Type the listing below out again exactly. No images.

#####

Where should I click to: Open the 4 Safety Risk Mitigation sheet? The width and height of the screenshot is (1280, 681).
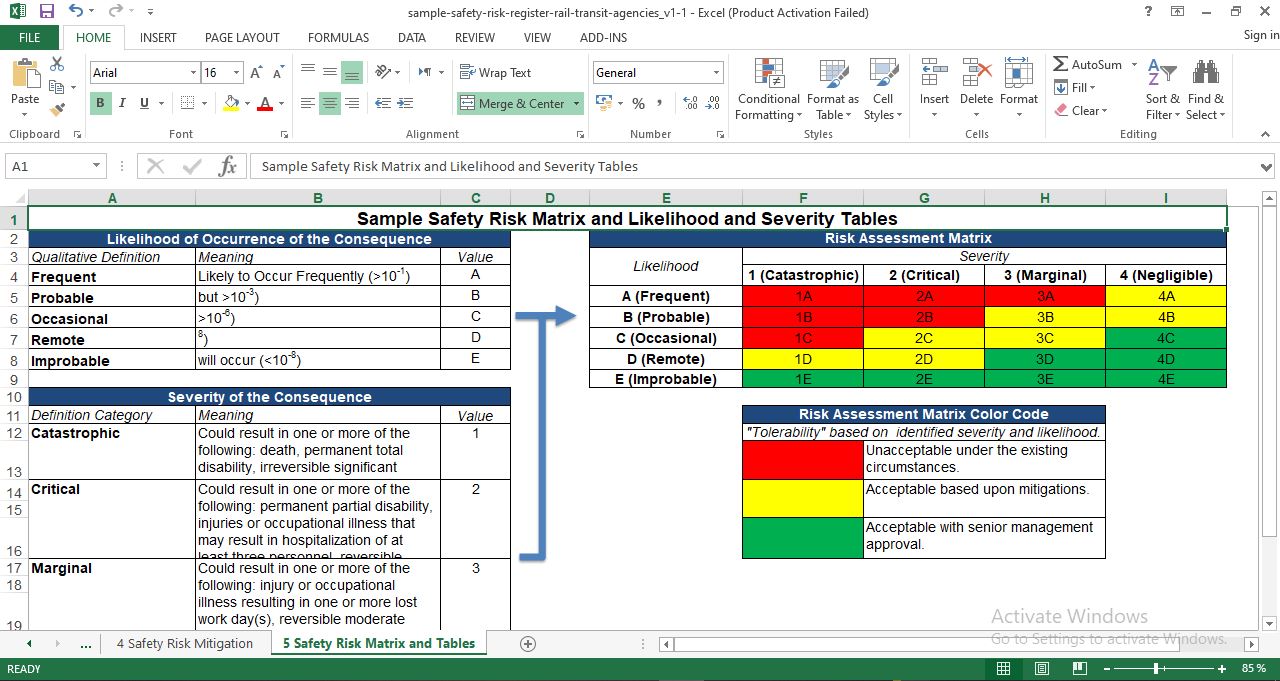[186, 643]
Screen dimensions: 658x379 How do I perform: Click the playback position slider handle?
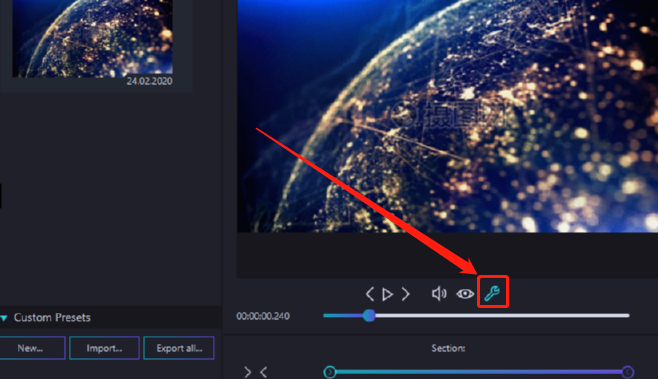[369, 316]
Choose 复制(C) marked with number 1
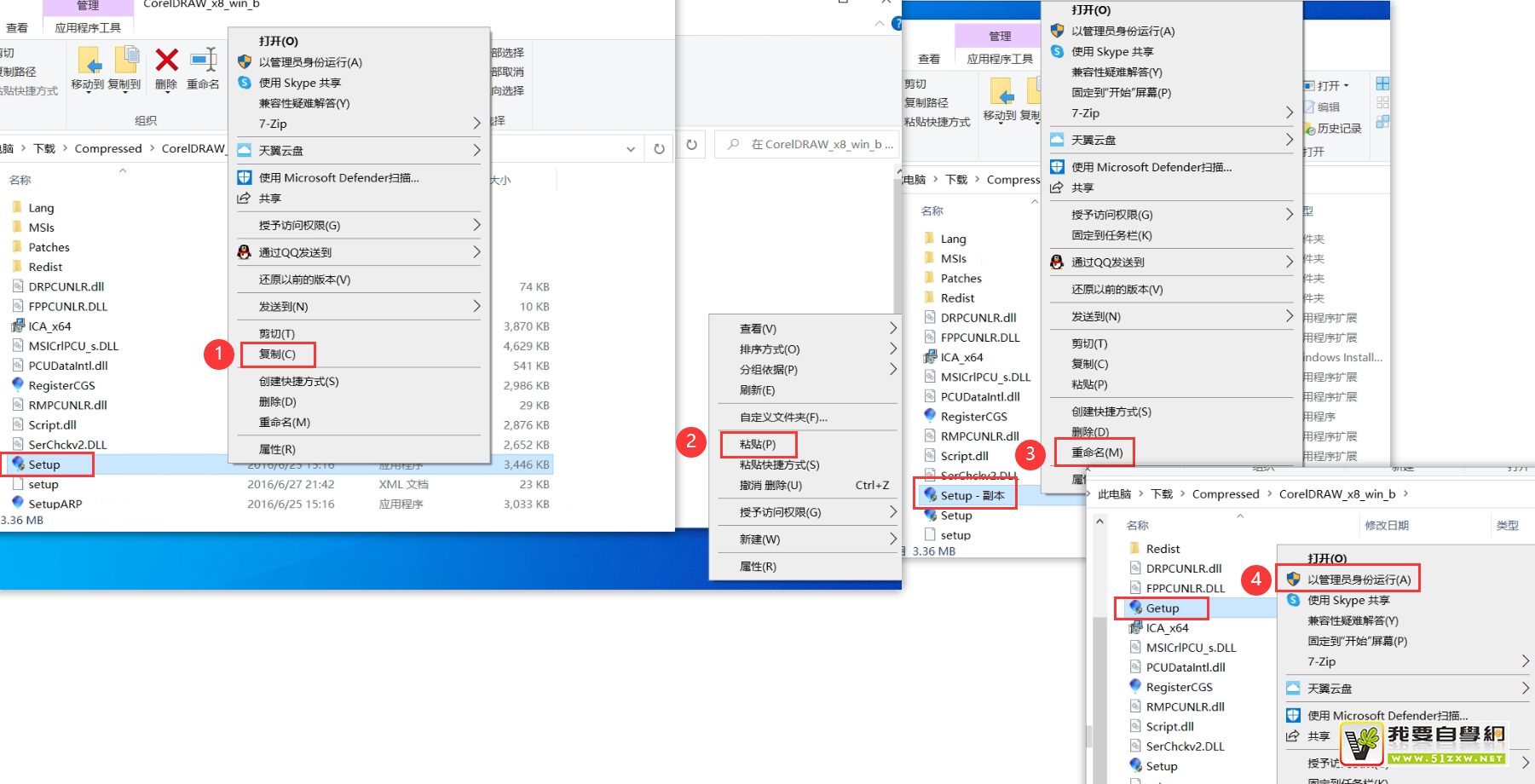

#####

REPLY:
Where should I click to: Open the 4 Safety Risk Mitigation sheet? The width and height of the screenshot is (1280, 681).
[186, 643]
Screen dimensions: 658x379 How do I perform: Click the playback position slider handle?
[369, 316]
Choose 复制(C) marked with number 1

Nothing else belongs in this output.